## EXERCISE INSTRUCTIONS
A. Retype the passage of the article on Cité-Duits that begins with the words "The discovery of" and ends with "to the mines.".
B. The article on Cité-Duits names several places from which immigrants with some knowledge of German came. List each of these places.

## DOCUMENT EXTRACT
╭──

In search of Cité-Duits, Limburg’s underground language
In a corner of Limburg, a local language emerged in the 1930s; it’s still spoken by a handful of former coalminers and is the focus of new research
Documenting a dying language
“Cité-Duits was – and to some extent still is – the language I spoke with my friends,” he says. “Not at home, that wasn’t allowed. My father insisted that we speak impeccable German in his presence.”
The discovery of coal beneath Limburg in 1901 changed the previously sparsely populated region forever, as rapid industrial development brought migrants from all over Europe and the Mediterranean to the mines.
While the post-war migration of workers from countries bordering the Mediterranean is well-known, previous migration waves have largely been forgotten. But they left their traces.
One of them is a linguistic curiosity: Cité-Duits (Cité-German), a local language only spoken in Tuinwijk. The neighbourhood is also known as the Cité, a miners’ quarter in the village of Eisden, now part of Maasmechelen.
In the beginning, the Limburg mines drew their labour force from the local population and from Wallonia, where coal mining had taken off much earlier. But Eisden was an exception.
Bordering the river Meuse, which constitutes the border with the Netherlands, Eisden had no hinterland in which to find potential miners. So the Eisden mines depended on foreign labour from the get-go.
Cité-Duits is an element in a wide-ranging story of early migration, but we learned it on the streets and in the mines without a thought
Recruiters swarmed Central and Eastern Europe to find skilled workers, focusing on regions where mines were already established. Many of them came from the countries of the former Austro-Hungarian Empire, like Kohlbacher’s father, who arrived in Eisden with his family in 1925.
Despite their diverse ethnicities, most of these immigrants from Hungary, Slovenia, Silesia and elsewhere had at least a rudimentary knowledge of German. The language was used for administration and the military in the Austro-Hungarian Empire.
It proved a base for a common language, while gaps were filled with the Limburg dialect, Dutch terms and words from all over Eastern and Central Europe. And so Cité-Duits was born.
“Cité-Duits is an element in a wide-ranging story of early migration,” explains Kohlbacher (pictured above). “But we learned it on the streets and in the mines without a thought.”
Filling in the gaps
The process of acquiring the language was very fluid. Speakers found their own solutions to gaps. If someone didn’t know a certain word, they would use the corresponding one from their mother tongue.

╰──

## EXTRACTED ENTRIES

╭──

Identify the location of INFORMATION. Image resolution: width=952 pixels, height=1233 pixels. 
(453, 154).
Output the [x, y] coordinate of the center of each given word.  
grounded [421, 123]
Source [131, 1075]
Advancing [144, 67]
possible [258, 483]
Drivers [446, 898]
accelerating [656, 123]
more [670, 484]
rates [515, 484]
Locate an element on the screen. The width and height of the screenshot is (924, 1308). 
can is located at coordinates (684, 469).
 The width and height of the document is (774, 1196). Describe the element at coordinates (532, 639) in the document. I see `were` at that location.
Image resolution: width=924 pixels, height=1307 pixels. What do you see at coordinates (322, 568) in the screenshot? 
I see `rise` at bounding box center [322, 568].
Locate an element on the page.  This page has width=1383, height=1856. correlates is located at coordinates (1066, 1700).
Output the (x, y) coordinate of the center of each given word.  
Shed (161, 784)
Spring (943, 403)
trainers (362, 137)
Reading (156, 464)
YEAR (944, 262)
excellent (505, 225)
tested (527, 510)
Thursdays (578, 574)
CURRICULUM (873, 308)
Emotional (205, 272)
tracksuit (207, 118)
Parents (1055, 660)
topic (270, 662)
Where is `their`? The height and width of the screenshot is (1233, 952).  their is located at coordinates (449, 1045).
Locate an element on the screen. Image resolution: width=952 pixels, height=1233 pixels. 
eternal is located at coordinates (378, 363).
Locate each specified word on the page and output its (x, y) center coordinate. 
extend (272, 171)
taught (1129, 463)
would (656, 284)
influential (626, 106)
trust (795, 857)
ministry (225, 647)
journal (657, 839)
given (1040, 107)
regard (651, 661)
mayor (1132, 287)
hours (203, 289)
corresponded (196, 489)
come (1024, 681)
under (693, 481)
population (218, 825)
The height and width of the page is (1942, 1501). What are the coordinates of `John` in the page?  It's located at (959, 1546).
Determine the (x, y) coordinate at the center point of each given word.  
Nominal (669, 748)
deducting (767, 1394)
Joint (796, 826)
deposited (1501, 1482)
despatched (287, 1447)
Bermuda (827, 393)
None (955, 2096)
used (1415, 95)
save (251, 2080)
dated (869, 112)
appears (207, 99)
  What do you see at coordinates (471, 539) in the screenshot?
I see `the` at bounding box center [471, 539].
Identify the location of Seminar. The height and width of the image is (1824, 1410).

╰──

## TASK RESPONSES
A.
The discovery of coal beneath Limburg in 1901 changed the previously sparsely populated region forever, as rapid industrial development brought migrants from all over Europe and the Mediterranean to the mines.

B.
- Hungary
- Slovenia
- Silesia